## start DATA RECORDS

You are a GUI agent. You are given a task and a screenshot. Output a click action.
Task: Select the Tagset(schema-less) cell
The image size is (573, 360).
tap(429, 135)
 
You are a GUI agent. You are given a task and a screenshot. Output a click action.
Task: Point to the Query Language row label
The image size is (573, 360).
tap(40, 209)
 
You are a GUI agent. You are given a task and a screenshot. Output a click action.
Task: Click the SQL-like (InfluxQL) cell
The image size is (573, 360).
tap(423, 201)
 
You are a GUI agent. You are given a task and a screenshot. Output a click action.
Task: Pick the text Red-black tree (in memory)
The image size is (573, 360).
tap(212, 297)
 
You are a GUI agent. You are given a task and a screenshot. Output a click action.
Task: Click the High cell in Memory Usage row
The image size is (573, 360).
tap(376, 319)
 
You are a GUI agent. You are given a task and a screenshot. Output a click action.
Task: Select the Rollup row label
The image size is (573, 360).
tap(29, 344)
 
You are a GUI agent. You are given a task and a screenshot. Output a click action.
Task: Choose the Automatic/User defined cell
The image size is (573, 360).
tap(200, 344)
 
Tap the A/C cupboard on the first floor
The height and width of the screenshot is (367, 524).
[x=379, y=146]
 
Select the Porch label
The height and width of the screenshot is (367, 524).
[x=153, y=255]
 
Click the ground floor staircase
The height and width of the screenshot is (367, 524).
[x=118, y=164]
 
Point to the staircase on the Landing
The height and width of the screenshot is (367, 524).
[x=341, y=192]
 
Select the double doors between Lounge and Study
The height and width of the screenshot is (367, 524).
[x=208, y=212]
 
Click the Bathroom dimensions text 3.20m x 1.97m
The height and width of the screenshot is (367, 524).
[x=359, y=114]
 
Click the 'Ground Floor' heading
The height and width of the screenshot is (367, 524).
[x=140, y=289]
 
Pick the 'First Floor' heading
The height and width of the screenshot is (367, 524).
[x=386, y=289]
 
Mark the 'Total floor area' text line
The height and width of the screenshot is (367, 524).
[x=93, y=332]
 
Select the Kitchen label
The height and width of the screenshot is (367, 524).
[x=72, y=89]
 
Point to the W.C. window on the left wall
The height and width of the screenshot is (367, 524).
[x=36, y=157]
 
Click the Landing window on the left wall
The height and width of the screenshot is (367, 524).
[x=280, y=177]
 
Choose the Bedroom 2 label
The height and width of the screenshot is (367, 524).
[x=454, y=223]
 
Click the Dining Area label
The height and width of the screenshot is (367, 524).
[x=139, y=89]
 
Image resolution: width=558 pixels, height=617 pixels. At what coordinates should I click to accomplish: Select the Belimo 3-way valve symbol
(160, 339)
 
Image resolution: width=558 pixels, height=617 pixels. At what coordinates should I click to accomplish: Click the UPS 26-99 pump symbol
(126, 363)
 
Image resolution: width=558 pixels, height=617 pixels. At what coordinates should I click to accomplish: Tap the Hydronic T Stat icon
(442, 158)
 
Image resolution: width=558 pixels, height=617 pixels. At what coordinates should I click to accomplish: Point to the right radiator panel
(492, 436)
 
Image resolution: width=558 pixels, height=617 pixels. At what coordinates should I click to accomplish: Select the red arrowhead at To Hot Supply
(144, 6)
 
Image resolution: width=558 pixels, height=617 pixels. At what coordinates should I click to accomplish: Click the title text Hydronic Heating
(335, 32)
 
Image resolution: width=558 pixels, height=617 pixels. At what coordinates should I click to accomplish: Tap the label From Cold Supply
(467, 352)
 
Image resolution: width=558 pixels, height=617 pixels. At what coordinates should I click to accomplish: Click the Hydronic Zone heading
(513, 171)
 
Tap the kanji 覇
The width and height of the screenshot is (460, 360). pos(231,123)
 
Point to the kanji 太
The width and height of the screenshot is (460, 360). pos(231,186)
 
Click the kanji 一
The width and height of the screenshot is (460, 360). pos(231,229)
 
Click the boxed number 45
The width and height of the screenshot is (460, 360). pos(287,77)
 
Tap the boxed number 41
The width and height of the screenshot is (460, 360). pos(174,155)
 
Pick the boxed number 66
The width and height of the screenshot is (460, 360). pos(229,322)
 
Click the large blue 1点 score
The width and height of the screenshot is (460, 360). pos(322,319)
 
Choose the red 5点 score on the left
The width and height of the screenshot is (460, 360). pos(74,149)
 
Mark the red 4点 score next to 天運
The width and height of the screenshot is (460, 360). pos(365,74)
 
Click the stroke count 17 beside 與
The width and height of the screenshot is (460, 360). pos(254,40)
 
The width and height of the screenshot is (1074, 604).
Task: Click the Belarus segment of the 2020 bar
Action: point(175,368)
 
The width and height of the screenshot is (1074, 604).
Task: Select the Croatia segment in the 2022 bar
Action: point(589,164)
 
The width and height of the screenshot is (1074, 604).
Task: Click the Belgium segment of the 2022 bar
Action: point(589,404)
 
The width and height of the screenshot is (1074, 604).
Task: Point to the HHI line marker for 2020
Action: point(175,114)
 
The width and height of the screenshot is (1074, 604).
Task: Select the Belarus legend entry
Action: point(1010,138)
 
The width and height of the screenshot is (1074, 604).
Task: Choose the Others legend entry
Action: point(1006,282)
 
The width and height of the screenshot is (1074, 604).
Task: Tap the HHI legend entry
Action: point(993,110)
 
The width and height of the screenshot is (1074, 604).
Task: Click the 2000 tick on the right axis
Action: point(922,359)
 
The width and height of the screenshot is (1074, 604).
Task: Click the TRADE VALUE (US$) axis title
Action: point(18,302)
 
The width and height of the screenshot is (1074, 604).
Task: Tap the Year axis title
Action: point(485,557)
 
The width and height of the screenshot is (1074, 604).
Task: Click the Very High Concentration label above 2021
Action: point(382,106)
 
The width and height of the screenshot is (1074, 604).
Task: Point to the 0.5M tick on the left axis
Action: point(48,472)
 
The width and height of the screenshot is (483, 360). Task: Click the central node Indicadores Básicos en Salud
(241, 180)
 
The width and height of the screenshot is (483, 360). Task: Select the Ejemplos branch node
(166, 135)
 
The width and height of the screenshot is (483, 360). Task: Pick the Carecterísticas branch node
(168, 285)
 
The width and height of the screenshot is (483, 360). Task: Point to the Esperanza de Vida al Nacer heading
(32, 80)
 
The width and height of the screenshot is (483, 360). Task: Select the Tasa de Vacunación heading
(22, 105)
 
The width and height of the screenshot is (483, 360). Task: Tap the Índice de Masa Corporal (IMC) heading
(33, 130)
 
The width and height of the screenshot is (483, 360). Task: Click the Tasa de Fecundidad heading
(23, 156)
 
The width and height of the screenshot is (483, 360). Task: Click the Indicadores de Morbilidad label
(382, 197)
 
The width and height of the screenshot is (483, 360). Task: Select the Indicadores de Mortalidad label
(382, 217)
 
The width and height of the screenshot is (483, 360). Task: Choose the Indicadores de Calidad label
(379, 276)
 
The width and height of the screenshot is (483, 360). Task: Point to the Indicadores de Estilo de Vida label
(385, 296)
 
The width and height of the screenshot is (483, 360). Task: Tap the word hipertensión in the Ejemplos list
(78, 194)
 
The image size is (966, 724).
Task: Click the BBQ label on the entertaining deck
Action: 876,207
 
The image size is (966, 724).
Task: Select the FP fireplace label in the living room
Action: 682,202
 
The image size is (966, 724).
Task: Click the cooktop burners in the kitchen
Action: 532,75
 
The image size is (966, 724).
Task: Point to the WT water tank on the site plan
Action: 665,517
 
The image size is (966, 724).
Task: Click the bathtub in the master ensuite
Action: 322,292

## end DATA RECORDS

- [THE TASK]:
Pull every line from the data above that contains the string "Belarus". Case counts.

- [THE OUTPUT]:
Task: Click the Belarus segment of the 2020 bar
Task: Select the Belarus legend entry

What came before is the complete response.